EXTRACTED TEXT →
....
Copyright terriorists can’t take what they dish out

Aw, poow widdle awe-aye-ay-ay! Poow widdle bay-bee!
The RIAA, if you recall correctly, is endorsing legislation that would permit copyright terrorists holders to knock off or hack into computers they suspect are being used to violate copyright law. So I guess calling what they want “copyright terrorism” is apt.

Well, starting sometime on Friday and ending at 2 a.m. Monday morning, the RIAA’s web site was inaccessible, the apparent result of a denial of service attack.

I feel bad for them. No really, I do. But I’m not just going to say I feel bad for them. I’m going to show it with my actions. Sympathy is one thing, and help is quite another. So… If anyone who works for the RIAA is reading this, listen up. Or if you happen to know anyone who works for the RIAA, please pass the word for me. RIAA, I want to offer you my services. I am a 27-year-old computer professional with approximately 7 years’ experience building and maintaining computer networks. I want to offer my services to you. For free. I will very gladly, on my own time, build new Web servers for you, running Windows NT 4.0 and IIS. All you have to do is provide the hardware and software, and I will very gladly configure them the way I, based on my extensive experience, feel is best.
....
ACTIONS TO TAKE →
A. List every number written as numerals in the post about the RIAA.
B. Please answer these questions from the post about the RIAA:
(i) What would the legislation endorsed by the RIAA permit copyright holders to do?
(ii) At what time did the RIAA's web site stop being inaccessible?
(iii) What software does the author offer to run on the new Web servers?

SOURCE EXCERPT →
....
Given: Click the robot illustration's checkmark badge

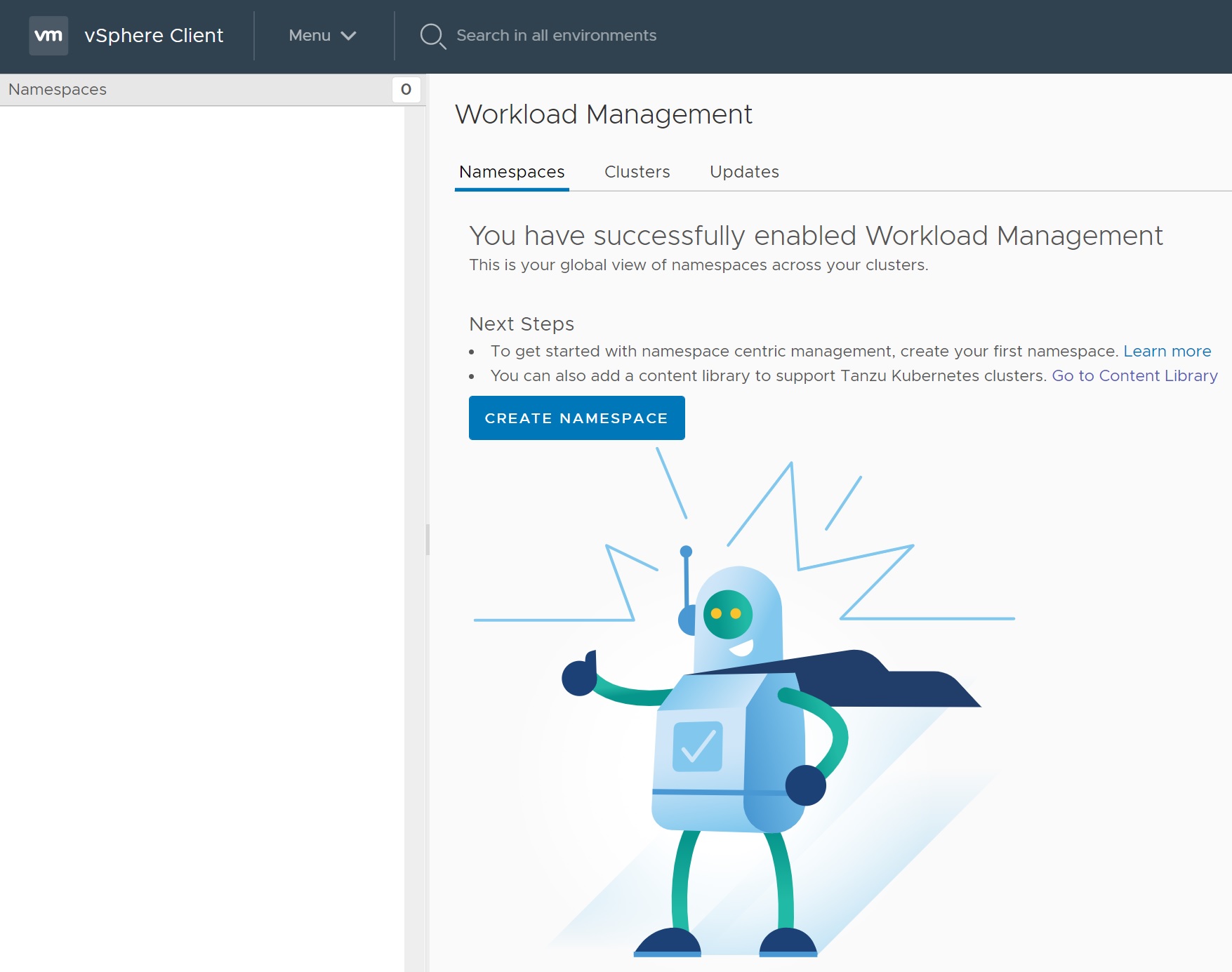Looking at the screenshot, I should tap(697, 747).
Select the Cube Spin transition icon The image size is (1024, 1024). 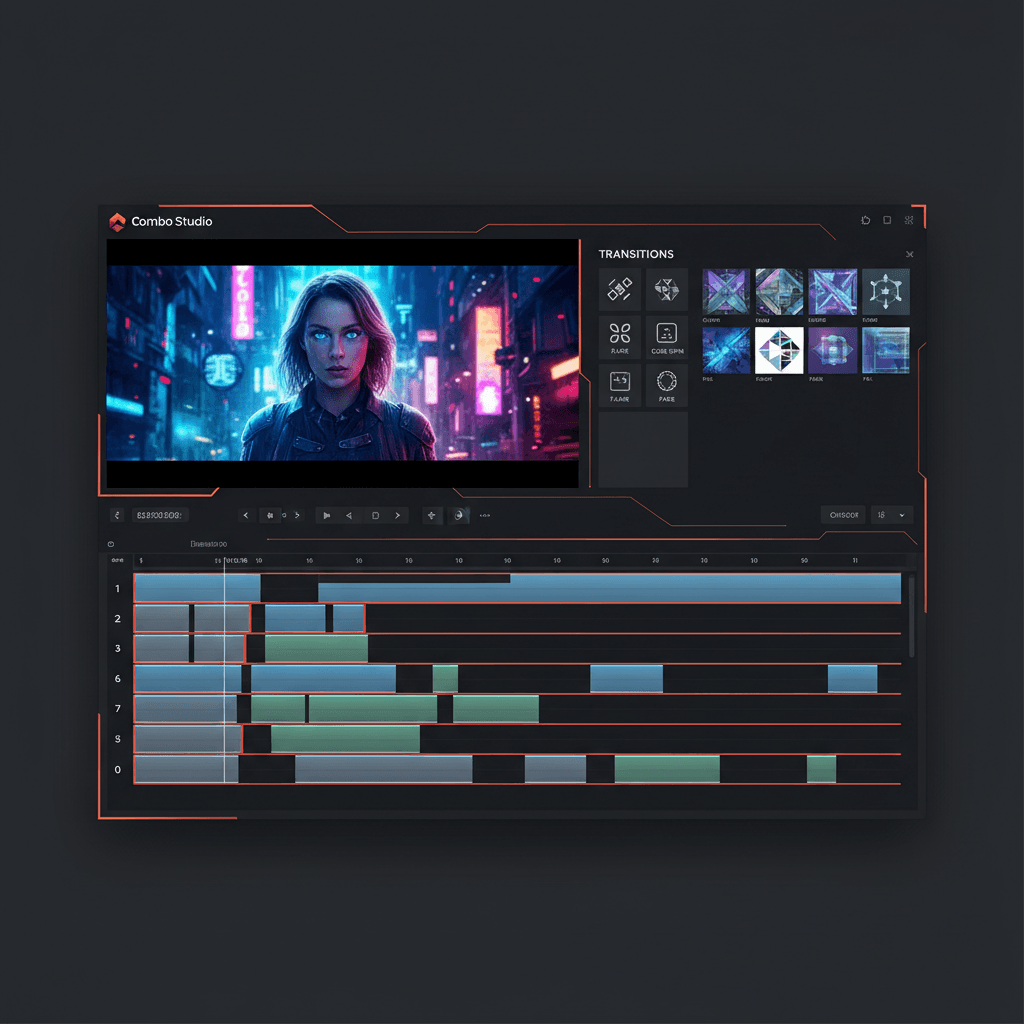tap(667, 337)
....
FINAL RESULTS →
A.
2 (2 a.m.)
27 (27-year-old)
7 (7 years)
4.0 (Windows NT 4.0)

B.
(i) Knock off or hack into computers they suspect are being used to violate copyright law.
(ii) 2 a.m. Monday morning.
(iii) Windows NT 4.0 and IIS.